Implementation of machine learning protocols to predict the hydrolysis reaction properties of organophosphorus substrates using descriptors of electron density topology

Prediction of catalytic reaction efficiency is one of the most intriguing and challenging applications of machine learning (ML) algorithms in chemistry. In this study, we demonstrated a strategy for utilizing ML protocols applied to Quantum Theory of Atoms In Molecules (QTAIM) parameters to predict the ability of the A17 L47K catalytic antibody to covalently capture organophosphate pesticides. We found that the novel "composite" DFT functional B97-3c could be effectively employed for fast and accurate initial geometry optimization, aligning well with the input dataset creation. QTAIM descriptors proved to be well-established in describing the examined dataset using density-based and hierarchical clustering algorithms. The obtained clusters exhibited correlations with the chemical classes of the input compounds.

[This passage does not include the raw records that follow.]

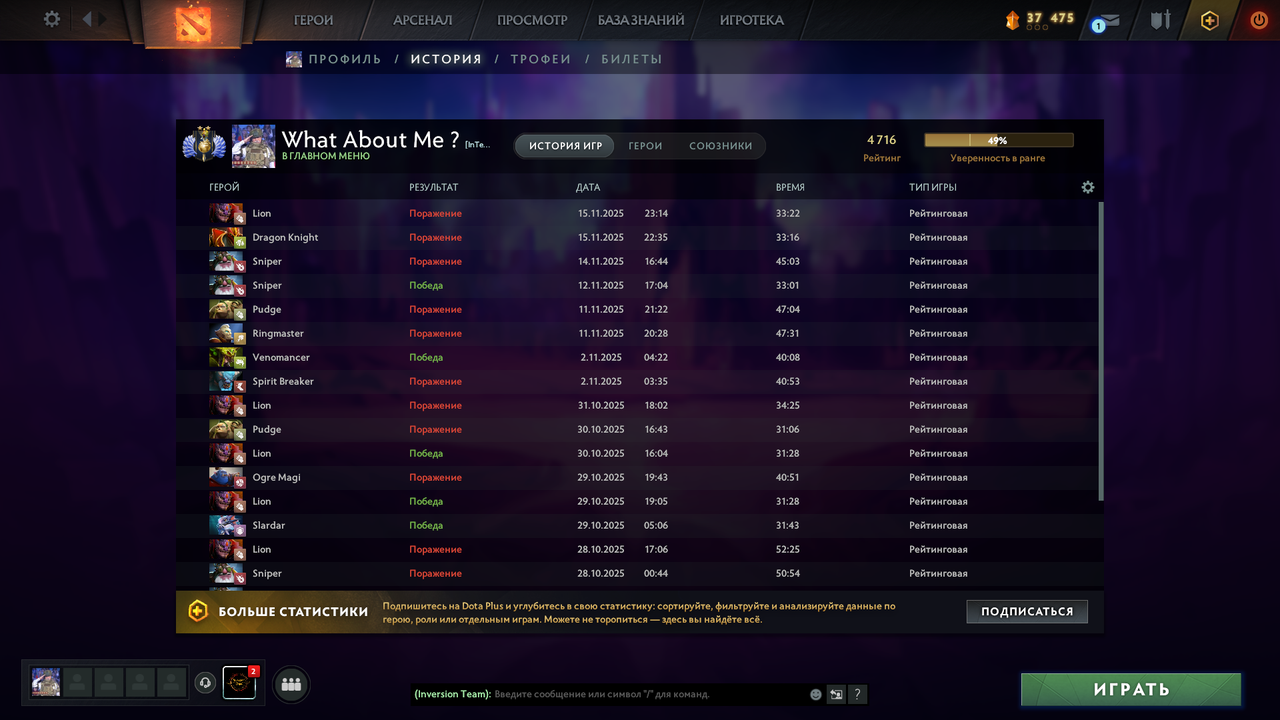This screenshot has width=1280, height=720.
Task: Click the rank confidence 49% progress bar
Action: (998, 141)
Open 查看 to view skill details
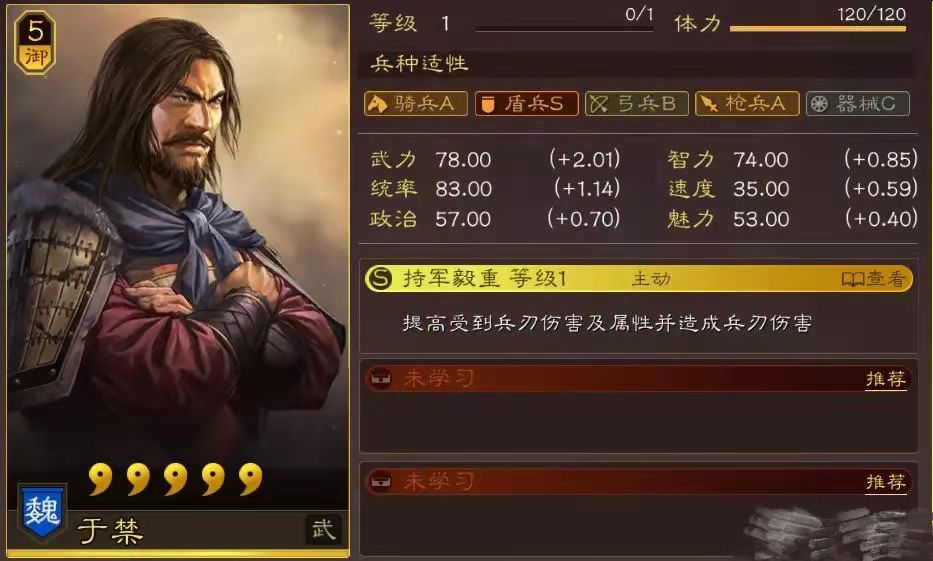 [x=873, y=278]
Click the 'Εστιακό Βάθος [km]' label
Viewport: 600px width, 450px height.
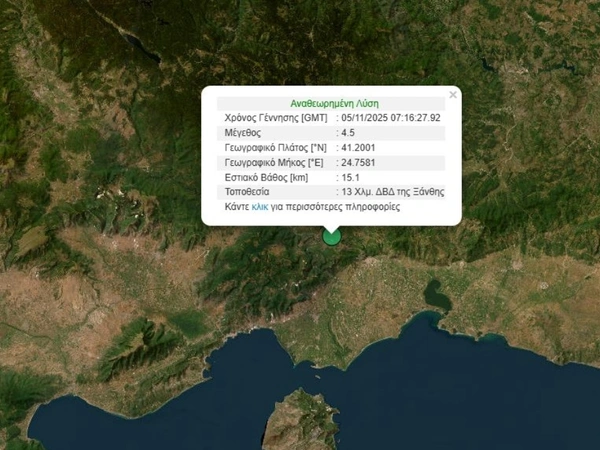pos(268,177)
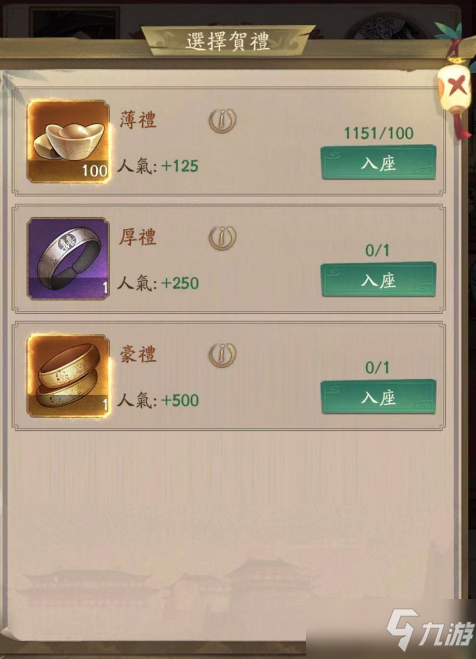Open info icon next to 豪禮
The width and height of the screenshot is (476, 659).
pyautogui.click(x=222, y=355)
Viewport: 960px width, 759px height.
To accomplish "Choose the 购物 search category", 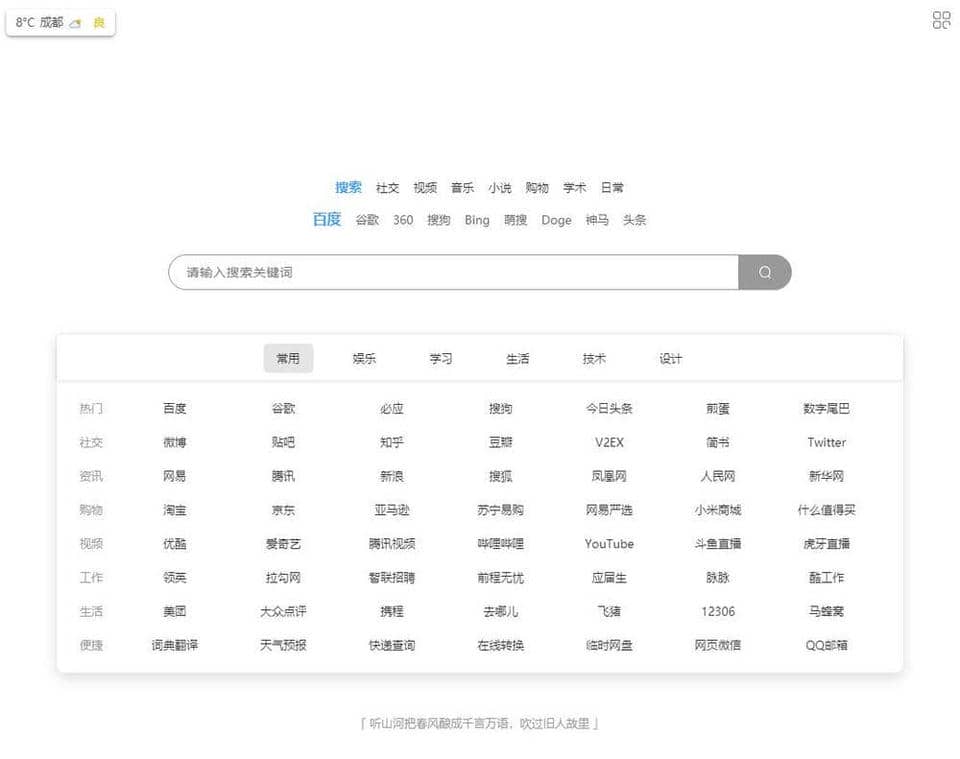I will coord(537,187).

The precise physical interpretation of the QTAIM properties simplifies the explanation of feature impact for both supervised and unsupervised ML protocols. It also enables acceleration in the search for entries with desired properties within large databases. Furthermore, our findings indicated that Ridge Regression with Laplacian kernel and CatBoost Regressor algorithms demonstrated suitable performance in handling small datasets with non-trivial dependencies. They were able to predict the actual reaction barrier values with a high level of accuracy. Additionally, the CatBoost Classifier proved reliable in discriminating between "active" and "inactive" compounds.